[Listed entries — start]

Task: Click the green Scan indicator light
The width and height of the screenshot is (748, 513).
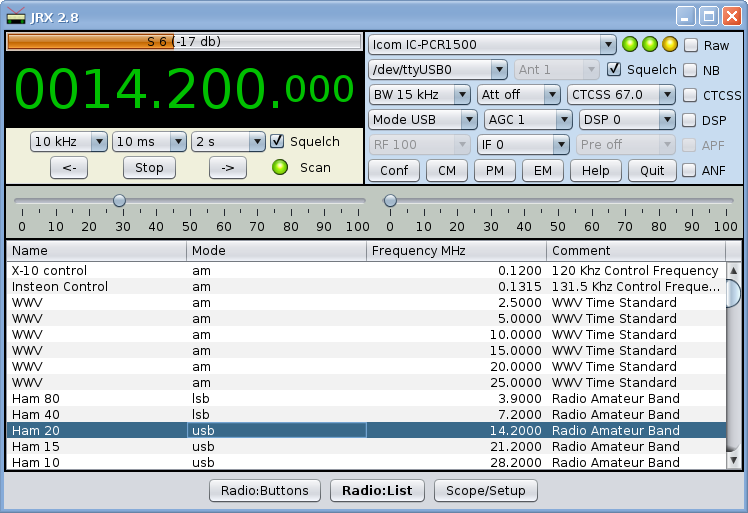Action: [280, 167]
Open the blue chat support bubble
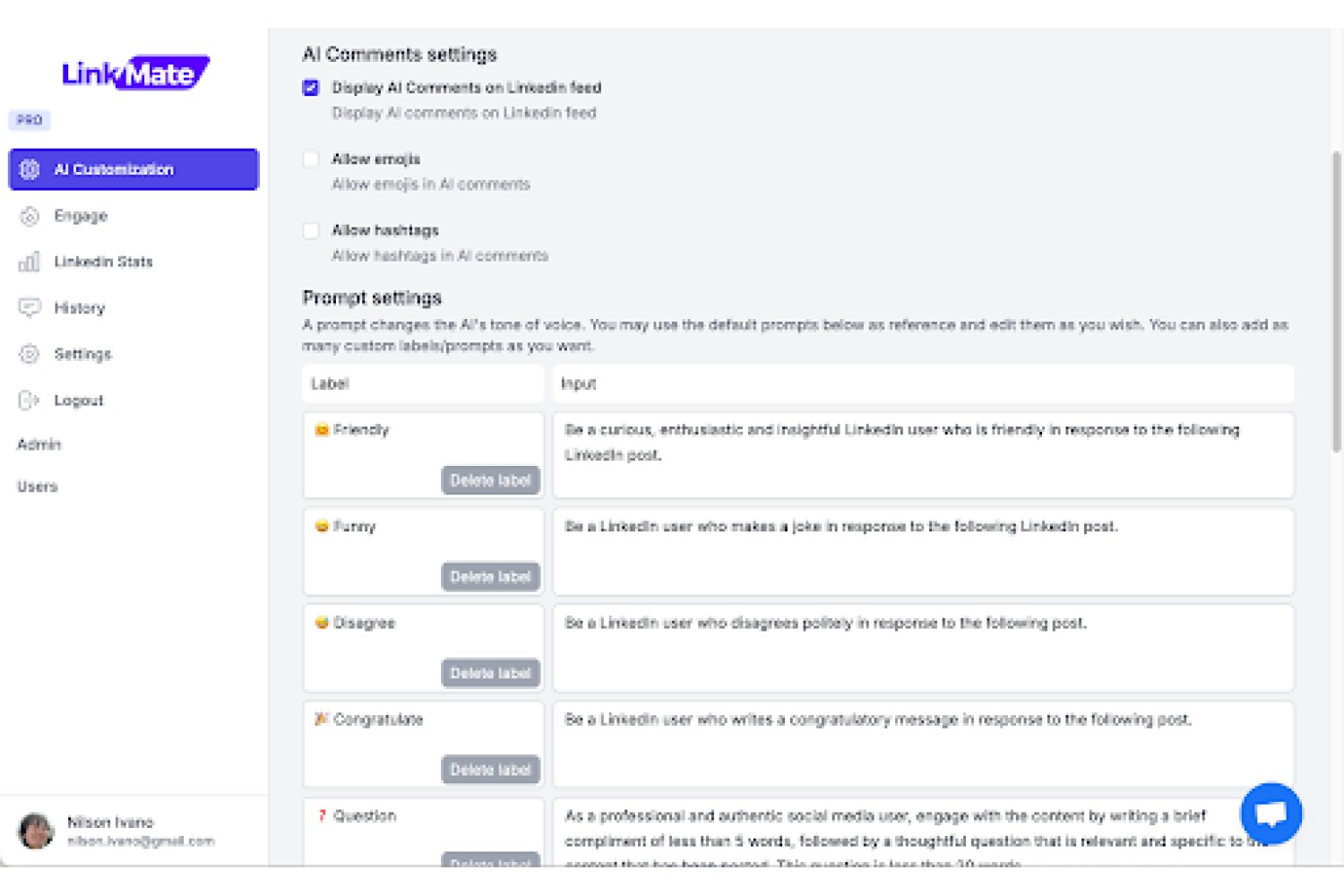1344x896 pixels. tap(1271, 814)
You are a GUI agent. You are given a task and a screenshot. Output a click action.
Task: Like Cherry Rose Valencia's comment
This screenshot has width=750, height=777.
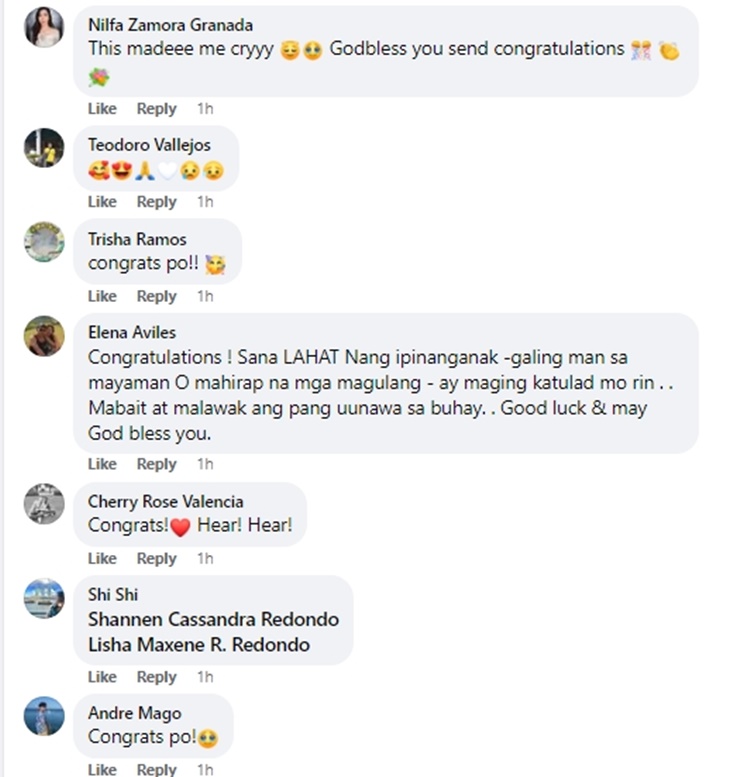[x=102, y=558]
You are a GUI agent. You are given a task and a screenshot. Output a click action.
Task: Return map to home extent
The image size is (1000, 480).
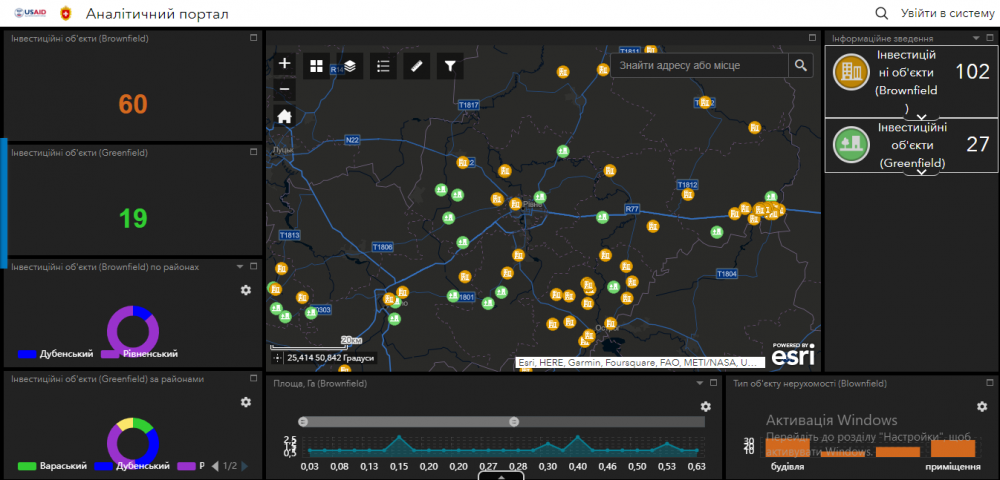(284, 116)
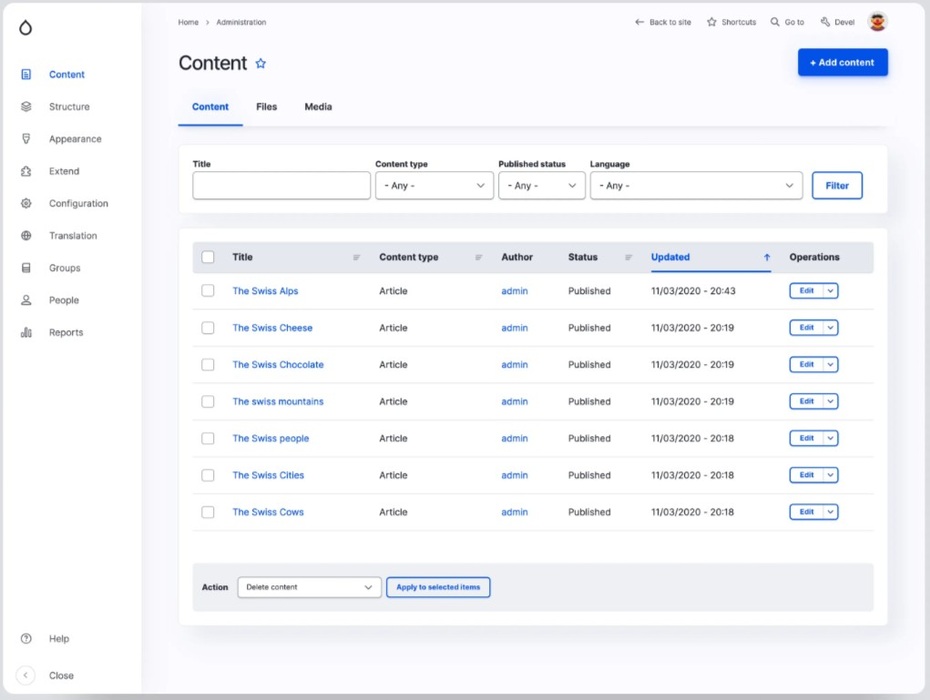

[Listed entries — finish]

_What the exercise asks_
Since pictures are not part of the copy, set down only the remaining data exactly.

_Your solution_
Task: Click the green Scan indicator light
The width and height of the screenshot is (748, 513).
Action: [280, 167]
Open the blue chat support bubble
1344x896 pixels. tap(1271, 814)
You are a GUI agent. You are given a task and a screenshot. Output a click action.
Task: Like Cherry Rose Valencia's comment
This screenshot has width=750, height=777.
[x=102, y=558]
You are a GUI agent. You are given a task and a screenshot. Output a click action.
Task: Return map to home extent
The image size is (1000, 480).
(284, 116)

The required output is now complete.